Il processo per il disastro ferroviario che il 12 luglio del 2016 è costato la vita a 23 persone, insieme a 53 feriti, lungo la tratta ferroviaria che collega Corato ad Andria, deve ricominciare con giudici diversi.
La Corte di appello di Bari ha accolto, infatti, l’istanza di ricusazione dei giudici del Tribunale di Trani (Giulia Pavese presidente, Paola Angela De Santis e Filomena Sara De Rosa a latere) dinanzi ai quali è attualmente alle fasi preliminari il processo. Il presidente del Tribunale di Trani dovrà ora nominare un nuovo collegio giudicante.
Con provvedimento motivato la Corte di appello ha condiviso l’istanza di ricusazione presentata da Ferrotramviaria, imputata e responsabile civile nel processo.

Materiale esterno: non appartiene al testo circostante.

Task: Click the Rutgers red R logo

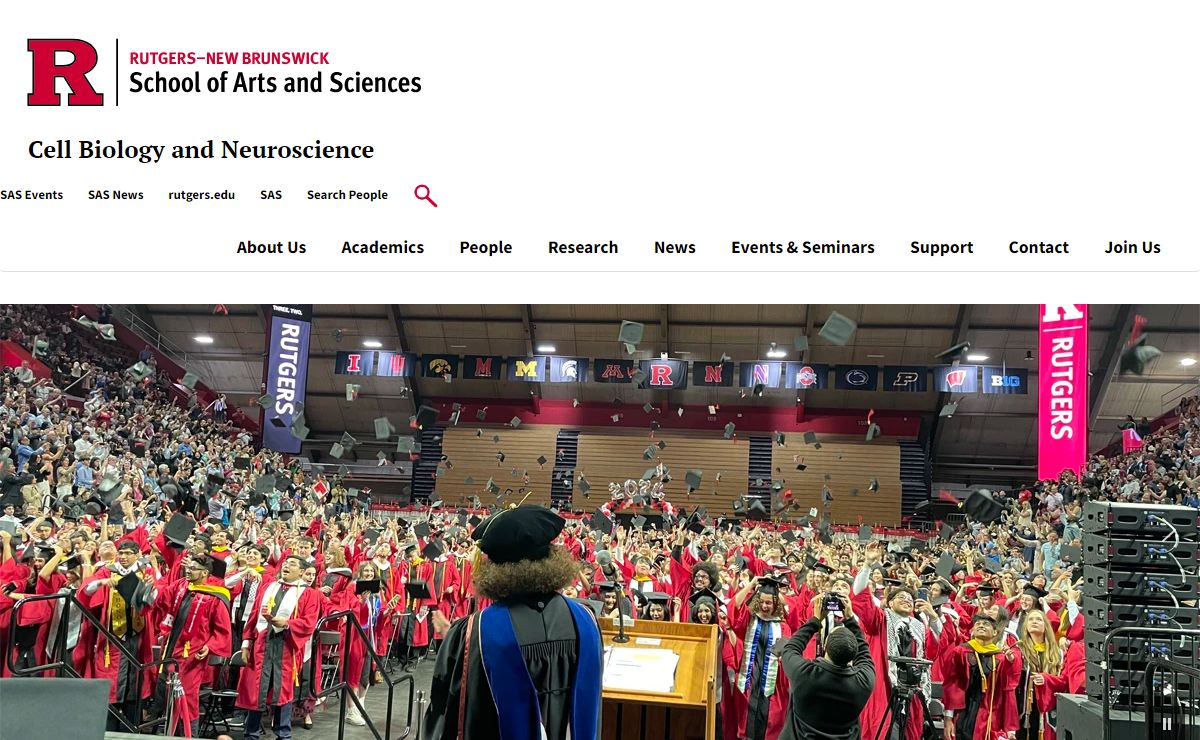Action: click(x=65, y=72)
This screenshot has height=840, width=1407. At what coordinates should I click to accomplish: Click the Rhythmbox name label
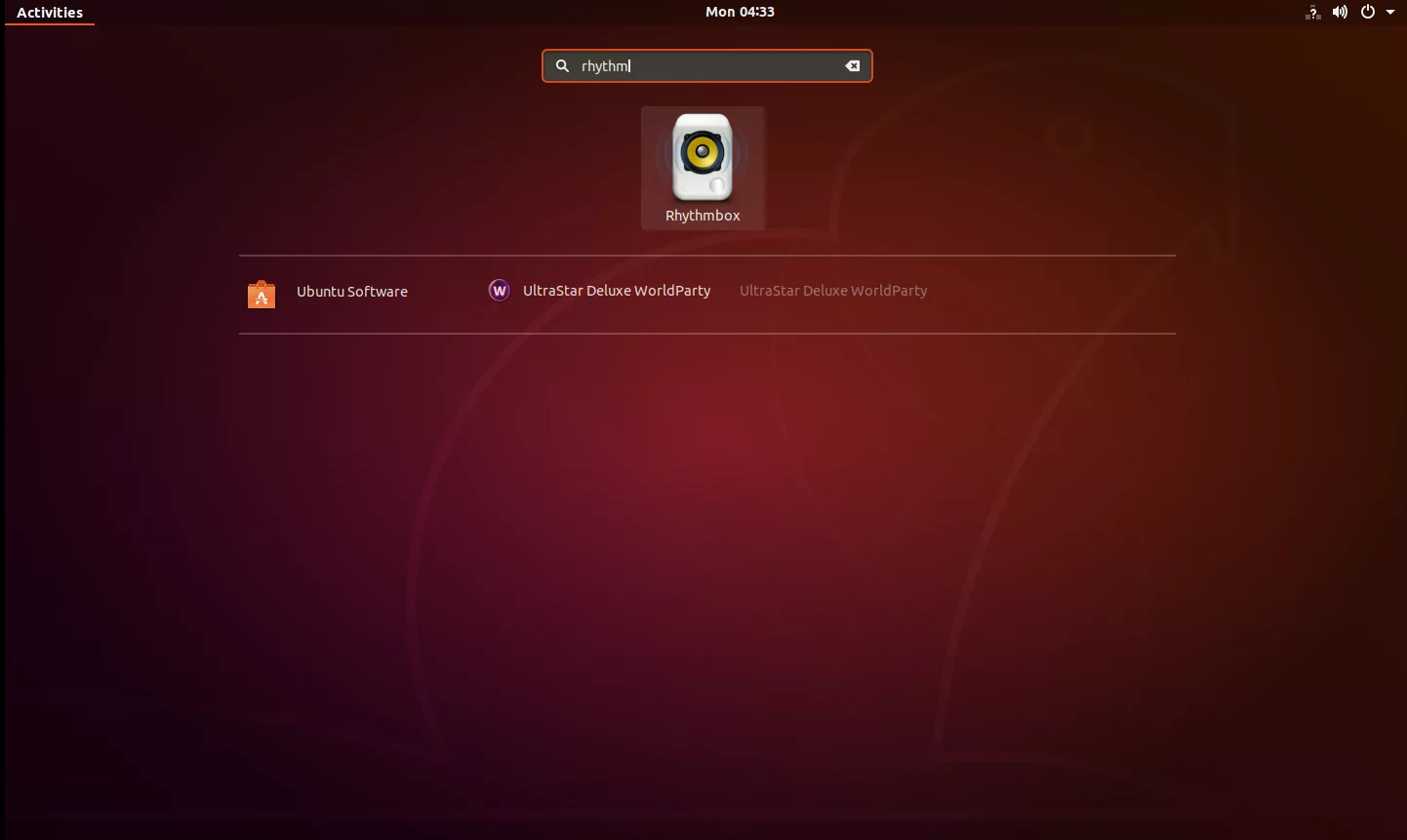click(x=703, y=216)
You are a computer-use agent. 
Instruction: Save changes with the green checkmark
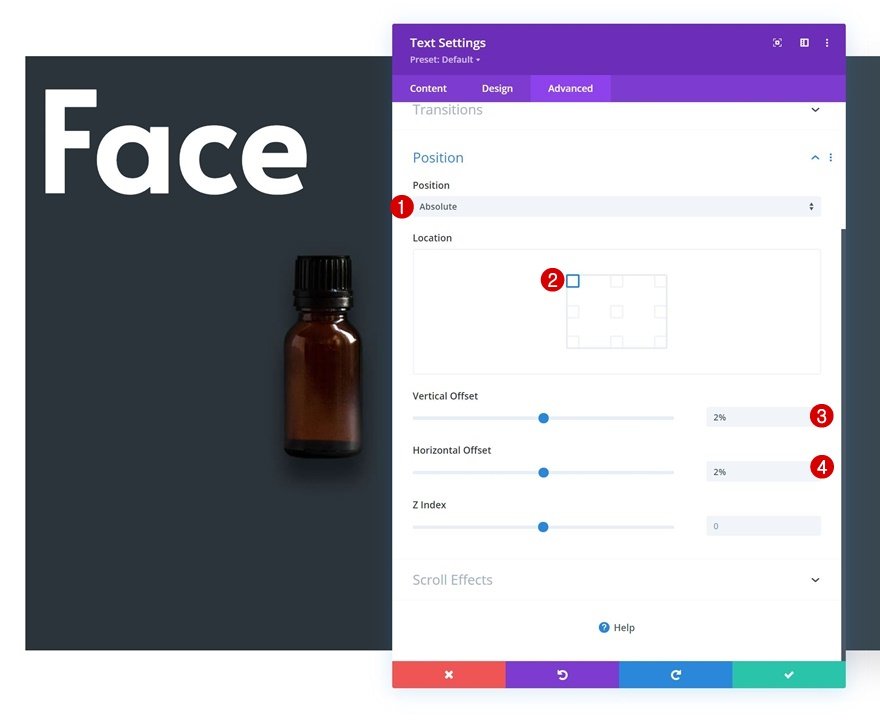[x=789, y=674]
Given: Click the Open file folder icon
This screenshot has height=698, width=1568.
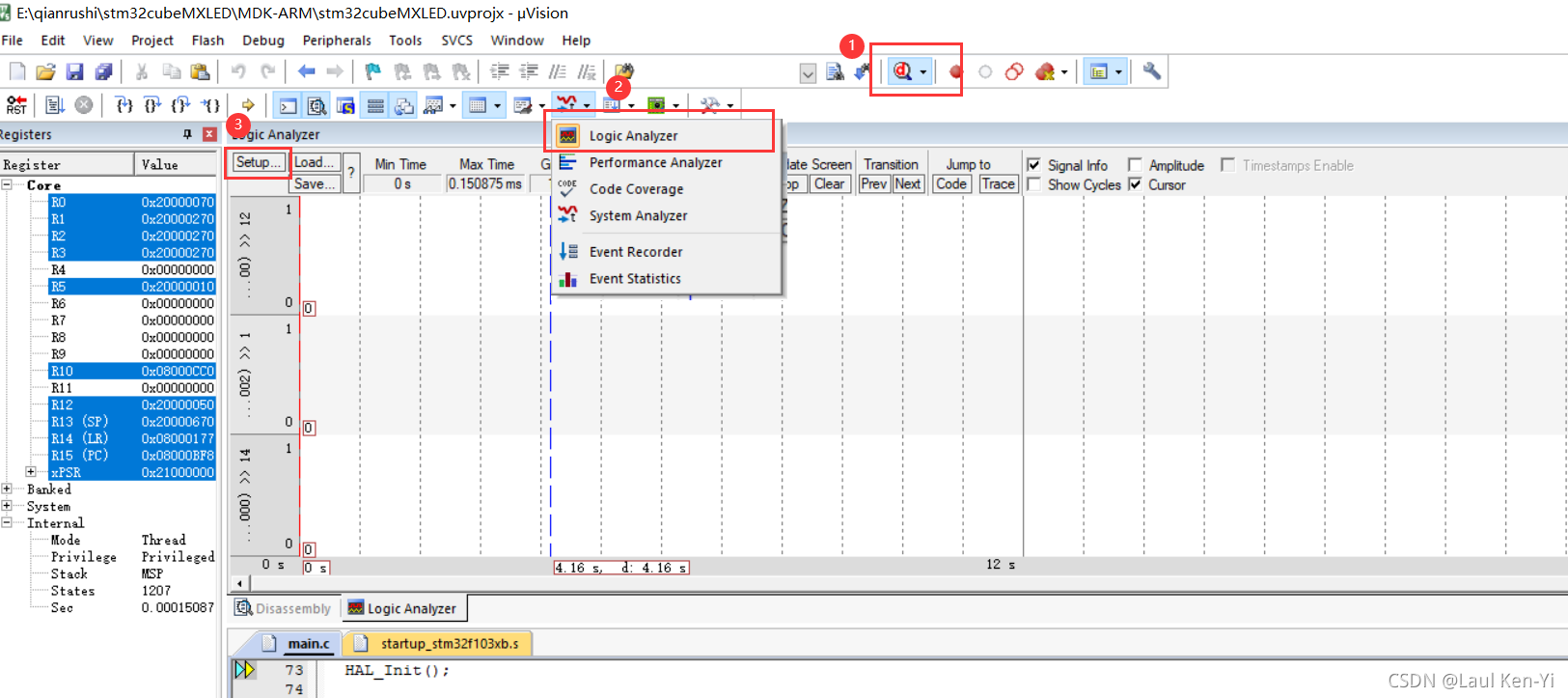Looking at the screenshot, I should point(45,71).
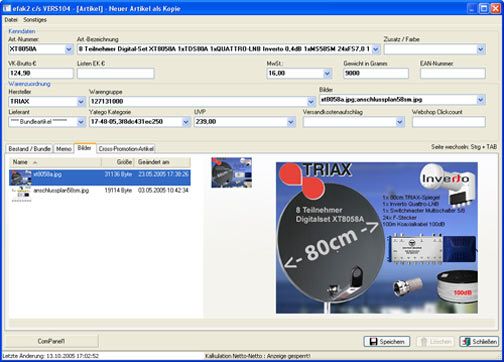Image resolution: width=504 pixels, height=362 pixels.
Task: Sort file list by Größe column header
Action: (118, 162)
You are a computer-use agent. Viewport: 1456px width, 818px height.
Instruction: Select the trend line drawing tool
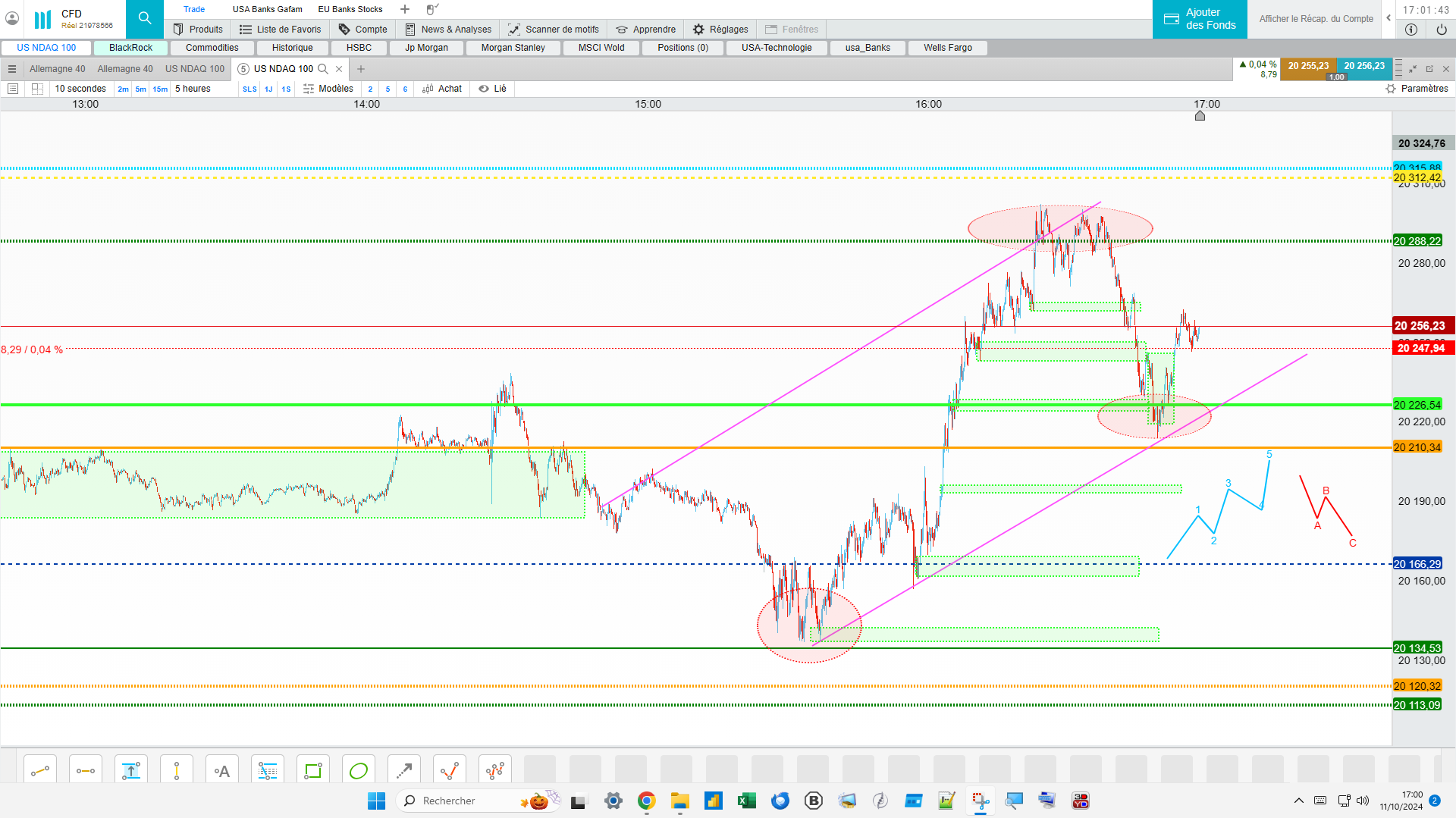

La corte d’appello di bari ha censurato il collegio dei giudici che ha avviato il processo, ritenendolo inappropriato. Dopo appena quattro udienze, quando si era nella fase preliminare, il tribunale secondo il provvedimento depositato lo scorso 6 giugno, avrebbe già fatto capire quale sarebbe stata la sentenza. Da qui le motivazioni della ricurazione.